§ What is required
Could you transcribe the entries below exactly, starting at the line that contains "Where should I" and stopping at the last line, without any pictures?

§ Data supplied
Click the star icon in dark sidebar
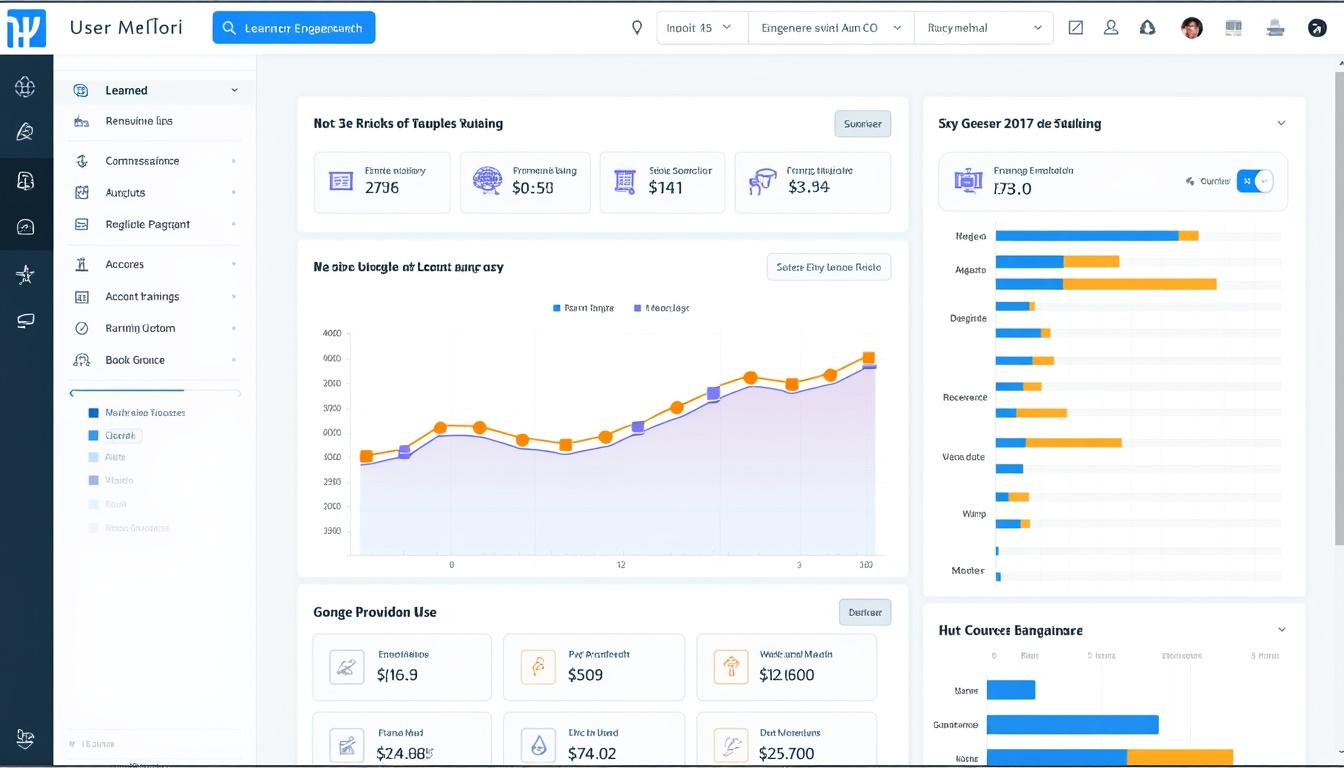This screenshot has width=1344, height=768. 26,275
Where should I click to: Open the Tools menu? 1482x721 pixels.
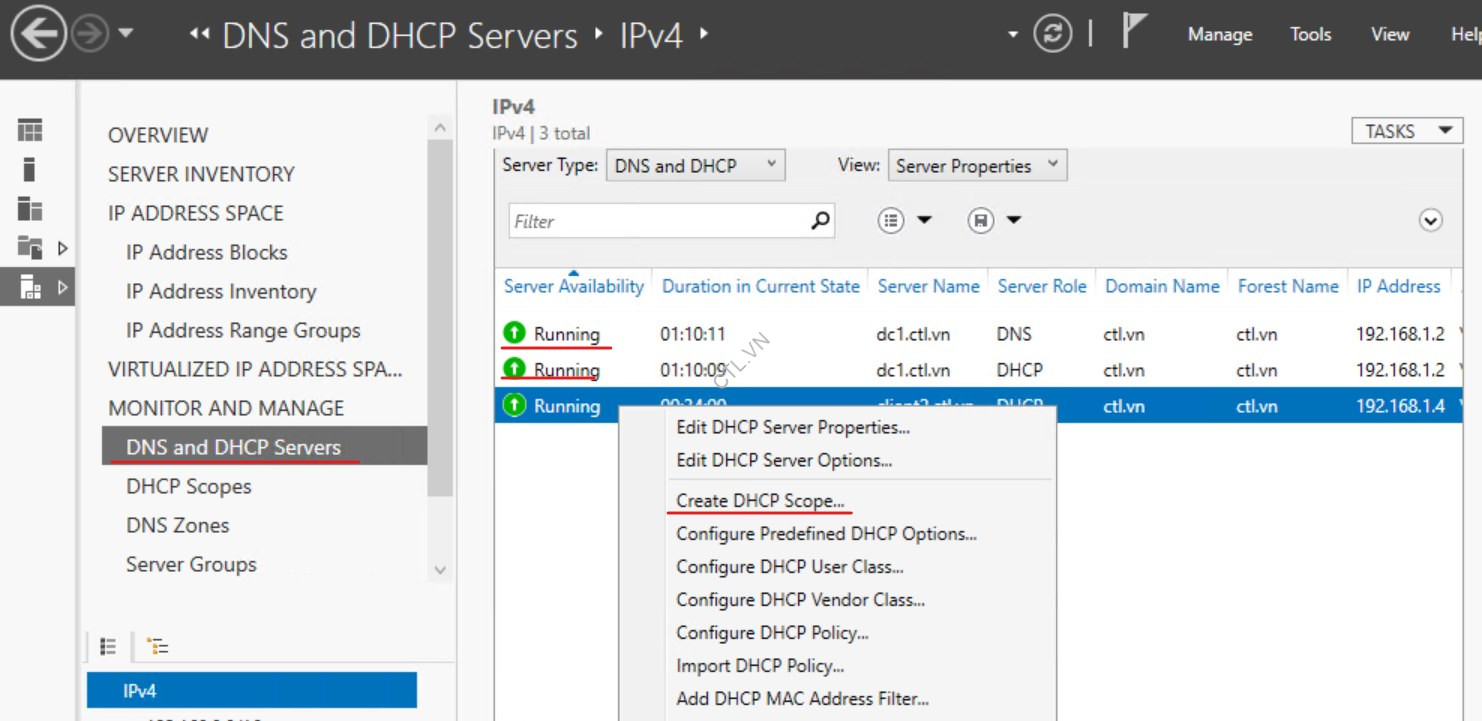[1310, 33]
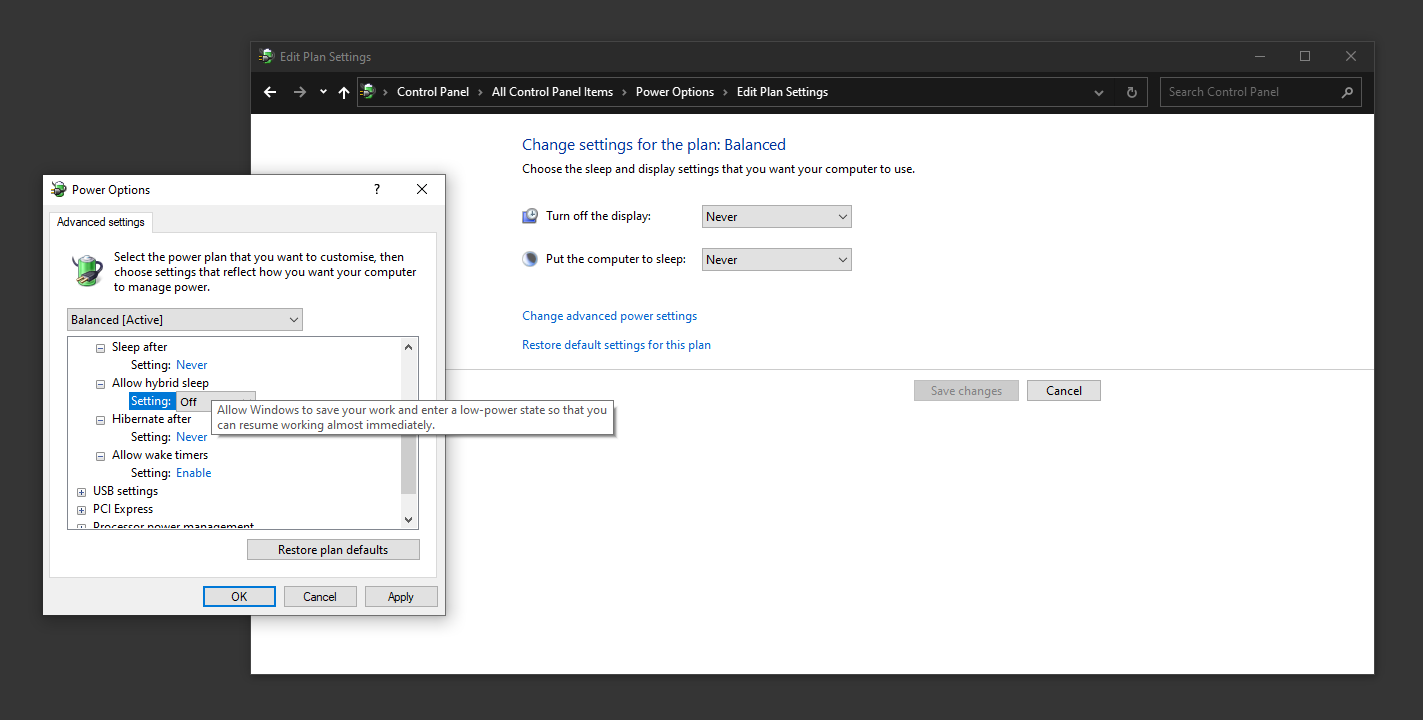This screenshot has width=1423, height=720.
Task: Expand the USB settings node
Action: tap(82, 492)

§ Solution to this exercise
Where should I click to: Open the Tools menu? 1482x721 pixels.
[1310, 33]
This screenshot has width=1423, height=720.
Task: Expand the USB settings node
Action: tap(82, 492)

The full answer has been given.